VPN Setup

[Falcon86]

Hi, I'm trying to create a VPN between DGFV338 and a client with Netgear VPN software.
I have followed the steps of the KB and the VPN connection come up correctly (with a simple PSK); if I try to connect with HTTP or POP3 to 192.168.1.253 (web server) all works fine but there are some problems

* no access to SAMBA server (same server of web and mail)
* usage of SMTP server is blocked like the request comes from outside of the LAN (because the relay is allowed on Postfix only for the clients on LAN)

I thought that a VPN creates a tunnel and all the requests form the VPN's client are processed like requests of LAN's clients...
For example ip-address.com shows the WAN's IP of my home router not the WAN's IP of VPN's router; I thought that the packets flows first to VPN's router and not directly to Internet.
Sorry for my English and thanks for help.

 

[dberg35]

The type of VPN you will need is a site to site. This done but two routers but the LAN IP at each needs to be different.

 

[Falcon86]

Mmm ok, and what can I do with this VPN?

 

[Noway2]

I run OpenVPN and found samba over the VPN to be tricky with it. There seems to be some nuances about how name resolution works and the use of wins lmhosts, etc. The problems may be the same or similar as your experiencing, i.e. samba and how it works over a virtual tunnel.

What I did find was that Windows seems to have an easier time connecting than Linux. Since you mention Samba, I am making the assumption your running Linux. In order to get Linux to connect to the samba shares, I had to specifically tell it to make a connection and mount the share, I had to tell it connect to a windows share from my browser window. I could see the mapped drive, but trying to access it would cause problems.

The other thing I have been finding is that you can run into problems with the routing and firewalls, especially on the Linux end. This is especially true when trying to access a resource that is on the LAN. A common solution is to use IPtables to perform masquerading which I have come to understand means that it translates the public IP addresses in the packets to the local IP addresses so that resources recognize and resolve them.

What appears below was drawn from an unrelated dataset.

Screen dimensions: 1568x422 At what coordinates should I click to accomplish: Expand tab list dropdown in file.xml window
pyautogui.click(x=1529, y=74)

The third thing it sounds like you could be running into, with IP addresses showing up as public versus private could be a DNS resolution issue and or a routing table issue. VPNs can be set up to either route all traffic through the tunnel or traffic for the other end of the VPN, which can be more efficient. Your routing table should give you a clue as to what direction traffic is trying to go.

 

[Falcon86]

Sorry for mistake: Linux is running on the remote server (web, mail, samba, etc) but on my client I have WinXP.
You have told about DNS resolution and routing issues but if I directly use the IP address to connect at the web server (with a browser) or POP server (with a mail client) all works fine... This means that the routing is correctly, right?

 

[Noway2]

Let me start by trying to summarize the situation so that things are clear:

1 - You are running a linux server that has samba on it. It is also a mail server and web server.
2 - you can connect to the server via a regular browser and email client using the public IP address. This tells us that the server applications are running properly.
3 - You have created a VPN connection and can access the web pages via a local IP address 192.168.1.253 and you can access the POP server (assume courier or dovecot).
4 - Samba Shares are not working
5 - SMTP authentication is not working.

This really sounds like a permissions problem with information being lost when attempting to connect through the VPN. Specifically, I think what is happening is that the domain information through the VPN is either getting dropped or mangled and this is causing authentication issues with your Samba and Postfix servers. Are there any error messages in the logs that arise as a consequence of your attempt to connect? Some specific information regarding the errors would be helpful here.

How do you try to connect to connect to the samba and SMTP servers when you are going through the VPN. How do you have the permissions set up? For postfix do you have it setup as "my networks" with a non public address range or do you use SASL authentication? Do you have something similar on Samba?